There is more misinformation about the merits and limitations of glossy versus matte displays than any other topic in notebook computing. Let’s start with the basics that everyone agrees with: glossy screens have more vivid color and contrast while matte screens are better at rejecting reflections from ambient light.
A matte LCD display has an anti-glare coating and waffled surface that diffuses and scatters ambient light. This minimizes the reflections that occur, but as a result, the screen can be easier to read across a wider range of environments. The scatter of the light has its own consequences. Diffused light from ambient light as well as the backlight will lighten the black tone and make the screen surface look hazy and washed out.

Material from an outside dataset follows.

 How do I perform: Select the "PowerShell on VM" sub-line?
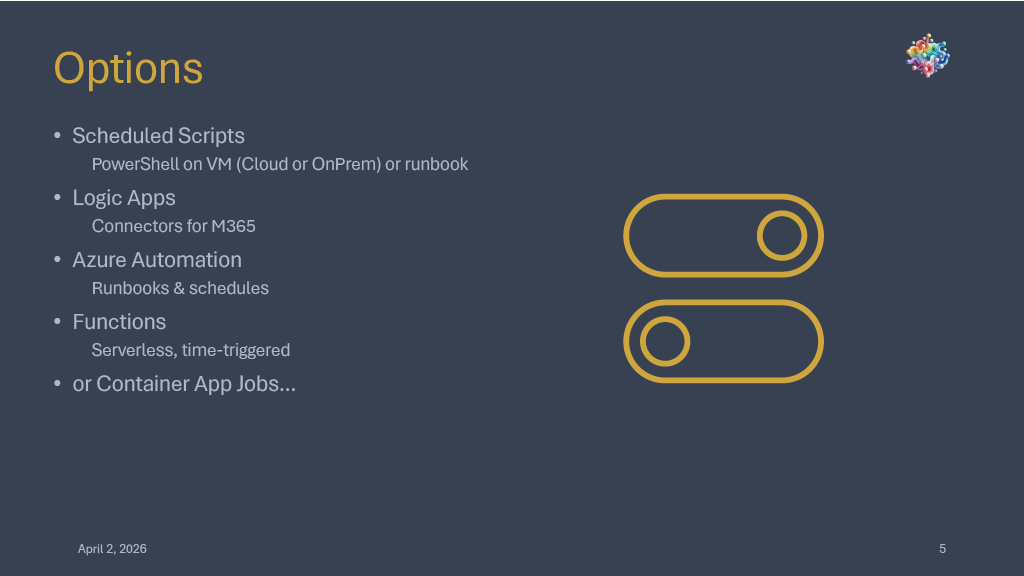(279, 164)
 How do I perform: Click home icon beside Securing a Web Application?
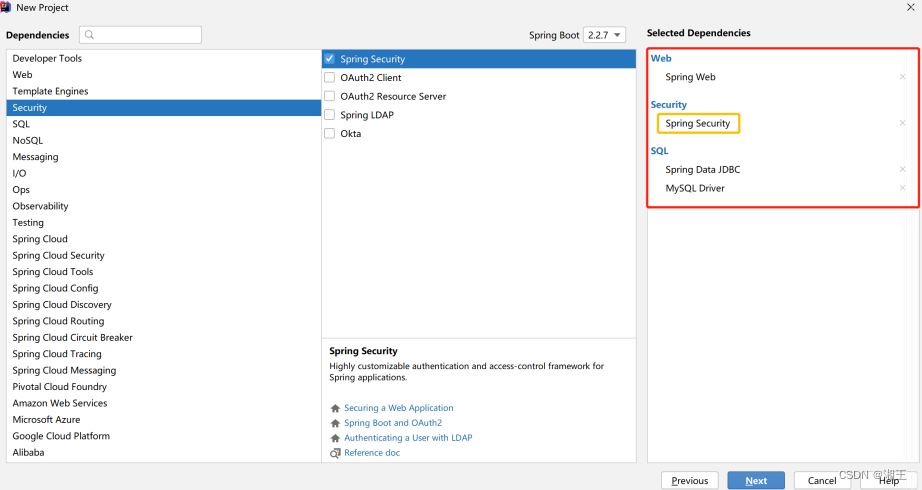tap(335, 408)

A glossy screen does not use any diffusion at all. Instead, a standard polarizer allows light to freely pass through the filter. Since there is no scatter of the backlight, colors are more intense and accurate, and blacks are also deeper. However, the lack of ambient light diffusion means that surrounding light can result in noticeable reflections.
In controlled lighting environments, there is very little difference in color accuracy between the two types of monitors when using a colorimeter. In uncontrolled lighting, the glossy screen has better color accuracy except for the parts of the screen with bright reflections. The matte screen has less of a difference in the image, but has poorer color accuracy due to the diffusion of the light producing haze over a larger area.
Fans of matte displays can point out that top-of-the-line desktop monitors for digital photography such as the HP DreamColor LP2480zx or Eizo ColorEdge CG301W are matte designs. Again, given that color quality is dependent on the LCD panel and backlighting technology more than the polarizer, monitors such as the LP2480zx are arguably among the best of the best. On the other hand, fans of glossy displays can point out that flagship digital mammography displays such as the Eizo RadiForce GS520 are designed with glossy screens because the superior sharpness (MTF) over matte screens allows radiologists to better detect more subtle changes in the breast and identify breast cancer at earlier stages.
So, when it’s comes to making a life or death decision, glossy wins.
Clearly, it would have been nice if Apple continued to give users the option for glossy or matte screens depending on their anticipated work environments. However, in the interest of saving money and reducing inventory expenses, Apple chose to go glossy. In the previous generation, glossy screens were outselling matte screens by a factor of 10 to 1.